I follow mostly friends and dogs on Instagram, with a few celebrities thrown in for good measure. Recently, I saw posts on my feed tagged with #IAmMoreThan, accompanied with an inspirational story and beautiful photo. Turns out, this campaign was started by none other than the Insta-queen herself, Kylie Jenner.
Jenner has more than 35 million followers (as of today’s writing) and is using that social-media power for good: She began this anti-bullying campaign to showcase people who’ve overcome bullying and can prove they’re “more than” what they’ve been teased for.
From plus-size women to those suffering from rare genetic diseases, there’s a relatable story for every person who’s felt shamed for something, often out of their own control.
Personally, I applaud Jenner for shining a spotlight on the strength it takes to persevere beyond your tormentors. I’ve been on both sides of the bullying coin, and it’s taken years for me to face each path.
I developed physically in 3rd grade (well before most of my female peers) and was teased endlessly through the years because of my body, reddish hair, dark freckles, fair skin, huge glasses, awkward braces … you name it.
My parents had differing suggestions: Dad took the “toughen up, soldier” approach, while mom encouraged quick comebacks and a sharp wit. I took the latter route to the extreme, becoming a bully myself while I used humor as a defense mechanism. If I could hurt them before they hurt me, I thought, I won’t be so miserable.

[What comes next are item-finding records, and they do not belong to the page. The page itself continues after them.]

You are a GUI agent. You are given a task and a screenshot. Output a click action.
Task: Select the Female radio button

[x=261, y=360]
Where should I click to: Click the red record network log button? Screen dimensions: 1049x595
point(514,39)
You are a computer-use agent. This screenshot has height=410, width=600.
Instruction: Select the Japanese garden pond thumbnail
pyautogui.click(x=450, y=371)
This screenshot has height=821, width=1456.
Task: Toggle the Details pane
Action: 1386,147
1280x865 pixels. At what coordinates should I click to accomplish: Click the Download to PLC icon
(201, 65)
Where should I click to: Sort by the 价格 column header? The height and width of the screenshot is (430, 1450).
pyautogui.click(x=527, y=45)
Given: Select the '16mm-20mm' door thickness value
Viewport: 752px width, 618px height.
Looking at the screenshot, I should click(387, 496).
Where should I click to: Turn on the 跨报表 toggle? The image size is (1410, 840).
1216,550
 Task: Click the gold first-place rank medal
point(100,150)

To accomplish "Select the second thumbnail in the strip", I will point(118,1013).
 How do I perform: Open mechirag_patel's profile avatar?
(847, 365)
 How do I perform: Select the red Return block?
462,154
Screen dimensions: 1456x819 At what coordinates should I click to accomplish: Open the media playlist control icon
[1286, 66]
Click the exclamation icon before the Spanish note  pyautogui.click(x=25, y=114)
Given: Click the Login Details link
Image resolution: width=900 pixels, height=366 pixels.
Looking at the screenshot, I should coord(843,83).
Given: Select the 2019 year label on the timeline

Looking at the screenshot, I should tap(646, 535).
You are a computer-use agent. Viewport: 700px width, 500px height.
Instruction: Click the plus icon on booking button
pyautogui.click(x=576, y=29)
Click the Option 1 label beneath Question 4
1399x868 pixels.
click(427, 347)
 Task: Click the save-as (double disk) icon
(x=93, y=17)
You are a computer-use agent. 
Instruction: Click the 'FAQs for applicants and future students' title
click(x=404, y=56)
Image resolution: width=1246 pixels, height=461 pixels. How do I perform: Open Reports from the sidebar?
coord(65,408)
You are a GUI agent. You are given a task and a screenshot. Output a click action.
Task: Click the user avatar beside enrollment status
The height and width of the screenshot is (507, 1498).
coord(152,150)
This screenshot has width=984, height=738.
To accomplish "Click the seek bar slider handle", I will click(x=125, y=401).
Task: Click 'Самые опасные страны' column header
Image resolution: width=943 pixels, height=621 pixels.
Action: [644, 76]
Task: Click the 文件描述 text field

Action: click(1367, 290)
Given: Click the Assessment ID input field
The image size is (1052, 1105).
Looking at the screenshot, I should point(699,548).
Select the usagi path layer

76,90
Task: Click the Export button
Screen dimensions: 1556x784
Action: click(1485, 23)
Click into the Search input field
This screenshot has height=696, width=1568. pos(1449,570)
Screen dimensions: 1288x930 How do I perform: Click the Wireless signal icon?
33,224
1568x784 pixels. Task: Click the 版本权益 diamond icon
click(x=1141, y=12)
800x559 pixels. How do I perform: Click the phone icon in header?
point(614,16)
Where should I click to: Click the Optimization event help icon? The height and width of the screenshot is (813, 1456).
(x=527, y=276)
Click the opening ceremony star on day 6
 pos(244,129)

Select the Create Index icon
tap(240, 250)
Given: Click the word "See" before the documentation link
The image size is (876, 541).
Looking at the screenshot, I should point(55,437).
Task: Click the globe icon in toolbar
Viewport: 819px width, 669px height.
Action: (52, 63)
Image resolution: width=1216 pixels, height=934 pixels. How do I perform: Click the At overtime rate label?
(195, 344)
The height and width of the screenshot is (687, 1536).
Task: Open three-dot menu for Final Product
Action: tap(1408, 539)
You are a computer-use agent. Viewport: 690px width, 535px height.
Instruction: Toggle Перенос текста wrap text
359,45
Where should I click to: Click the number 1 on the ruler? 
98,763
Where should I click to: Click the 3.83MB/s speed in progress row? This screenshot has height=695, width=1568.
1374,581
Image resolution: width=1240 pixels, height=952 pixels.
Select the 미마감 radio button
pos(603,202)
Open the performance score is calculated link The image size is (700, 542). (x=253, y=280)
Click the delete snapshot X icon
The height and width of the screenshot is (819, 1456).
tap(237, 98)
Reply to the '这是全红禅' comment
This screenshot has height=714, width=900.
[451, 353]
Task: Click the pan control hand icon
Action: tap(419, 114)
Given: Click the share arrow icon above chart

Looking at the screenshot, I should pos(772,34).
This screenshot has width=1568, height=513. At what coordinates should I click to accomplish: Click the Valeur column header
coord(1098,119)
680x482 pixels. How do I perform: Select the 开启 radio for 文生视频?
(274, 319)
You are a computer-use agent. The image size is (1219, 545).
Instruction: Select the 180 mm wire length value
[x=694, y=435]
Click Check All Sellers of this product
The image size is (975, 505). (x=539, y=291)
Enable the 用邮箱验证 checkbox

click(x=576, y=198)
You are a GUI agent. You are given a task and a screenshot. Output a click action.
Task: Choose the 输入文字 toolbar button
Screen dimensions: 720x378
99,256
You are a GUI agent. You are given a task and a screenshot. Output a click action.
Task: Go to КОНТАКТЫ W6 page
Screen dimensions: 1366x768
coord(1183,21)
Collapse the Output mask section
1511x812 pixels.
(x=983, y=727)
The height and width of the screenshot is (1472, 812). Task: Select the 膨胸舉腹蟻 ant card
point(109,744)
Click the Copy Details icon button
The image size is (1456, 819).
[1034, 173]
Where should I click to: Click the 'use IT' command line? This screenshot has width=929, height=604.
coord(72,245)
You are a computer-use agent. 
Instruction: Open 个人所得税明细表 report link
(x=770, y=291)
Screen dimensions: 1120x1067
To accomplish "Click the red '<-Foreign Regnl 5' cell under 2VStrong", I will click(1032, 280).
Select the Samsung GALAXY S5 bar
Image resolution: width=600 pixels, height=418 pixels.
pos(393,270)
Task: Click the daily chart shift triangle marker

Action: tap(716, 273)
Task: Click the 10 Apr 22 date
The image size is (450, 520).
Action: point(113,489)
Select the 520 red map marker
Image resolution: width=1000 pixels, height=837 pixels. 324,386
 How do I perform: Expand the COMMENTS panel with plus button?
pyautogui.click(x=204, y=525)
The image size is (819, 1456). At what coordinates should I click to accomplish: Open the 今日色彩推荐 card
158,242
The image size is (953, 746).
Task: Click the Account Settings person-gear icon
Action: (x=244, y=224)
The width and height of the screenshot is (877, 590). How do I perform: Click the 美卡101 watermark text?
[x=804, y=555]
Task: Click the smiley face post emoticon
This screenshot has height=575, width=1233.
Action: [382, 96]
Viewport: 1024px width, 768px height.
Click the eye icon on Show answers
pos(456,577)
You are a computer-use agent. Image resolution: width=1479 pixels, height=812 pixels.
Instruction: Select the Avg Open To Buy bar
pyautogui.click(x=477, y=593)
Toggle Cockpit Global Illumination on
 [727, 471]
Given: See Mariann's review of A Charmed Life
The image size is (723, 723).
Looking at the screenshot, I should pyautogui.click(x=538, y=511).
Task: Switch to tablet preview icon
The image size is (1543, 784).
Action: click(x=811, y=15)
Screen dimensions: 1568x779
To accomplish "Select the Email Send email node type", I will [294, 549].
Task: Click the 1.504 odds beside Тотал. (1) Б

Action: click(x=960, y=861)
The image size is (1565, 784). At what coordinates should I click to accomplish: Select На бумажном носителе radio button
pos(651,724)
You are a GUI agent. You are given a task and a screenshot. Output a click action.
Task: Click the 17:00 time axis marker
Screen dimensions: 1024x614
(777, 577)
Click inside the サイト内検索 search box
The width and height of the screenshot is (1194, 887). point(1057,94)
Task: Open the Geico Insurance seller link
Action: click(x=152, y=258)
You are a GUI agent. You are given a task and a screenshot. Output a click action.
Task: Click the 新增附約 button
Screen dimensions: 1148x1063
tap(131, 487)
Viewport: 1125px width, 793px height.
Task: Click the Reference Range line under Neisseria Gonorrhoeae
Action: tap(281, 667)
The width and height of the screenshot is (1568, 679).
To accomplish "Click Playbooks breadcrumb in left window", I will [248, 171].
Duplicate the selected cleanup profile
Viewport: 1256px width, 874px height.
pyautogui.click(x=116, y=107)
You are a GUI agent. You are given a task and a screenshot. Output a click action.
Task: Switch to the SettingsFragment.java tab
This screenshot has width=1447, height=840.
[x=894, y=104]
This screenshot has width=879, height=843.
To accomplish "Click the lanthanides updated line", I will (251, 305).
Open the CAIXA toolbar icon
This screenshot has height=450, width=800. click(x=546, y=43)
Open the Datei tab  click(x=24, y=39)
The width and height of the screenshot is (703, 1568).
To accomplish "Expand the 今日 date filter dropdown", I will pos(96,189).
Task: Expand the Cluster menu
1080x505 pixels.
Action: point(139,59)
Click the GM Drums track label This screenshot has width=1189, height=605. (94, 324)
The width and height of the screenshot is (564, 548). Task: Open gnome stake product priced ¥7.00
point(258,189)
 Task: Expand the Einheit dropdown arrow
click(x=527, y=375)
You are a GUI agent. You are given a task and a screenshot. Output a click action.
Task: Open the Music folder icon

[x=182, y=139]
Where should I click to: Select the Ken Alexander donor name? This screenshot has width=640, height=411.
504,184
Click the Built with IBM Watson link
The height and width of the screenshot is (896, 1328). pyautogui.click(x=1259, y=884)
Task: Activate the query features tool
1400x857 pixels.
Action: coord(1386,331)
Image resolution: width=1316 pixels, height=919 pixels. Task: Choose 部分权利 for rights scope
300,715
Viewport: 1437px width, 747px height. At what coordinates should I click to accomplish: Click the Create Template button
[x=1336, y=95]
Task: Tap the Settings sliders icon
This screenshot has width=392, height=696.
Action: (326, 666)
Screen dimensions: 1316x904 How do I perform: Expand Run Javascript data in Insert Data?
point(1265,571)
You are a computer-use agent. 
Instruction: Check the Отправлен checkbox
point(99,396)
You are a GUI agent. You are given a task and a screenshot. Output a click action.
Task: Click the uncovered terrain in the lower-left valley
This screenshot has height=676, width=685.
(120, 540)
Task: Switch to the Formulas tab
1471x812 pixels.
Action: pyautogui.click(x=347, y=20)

This led to me being quite the mean girl all the way through high school — often friendly enough with various groups but never dare letting anyone get close enough to see the real, genuine me.
The vulnerable girl who hated her large chest and freckled skin.
The funny girl who overdeveloped a sharp tongue and tough exterior.
The sad girl who contemplated how easy it’d be to just end the pain.
I’m not saying adolescence is a walk in the park for anyone — and Lord knows, I’m thankful every day that I went through my most awkward years without social media or the Internet to document it all. Kids today who struggle with cyberbullies have seemingly no escape from the ridicule, the nasty names, the constant cattiness.
It’s my hope that with campaigns like #IAmMoreThan, people of all ages will feel more comfortable in their own skin and proud of their “flaws.” I wouldn’t expect it from a Kardsahian clan member, but I’m sure glad she’s using her soapbox for good.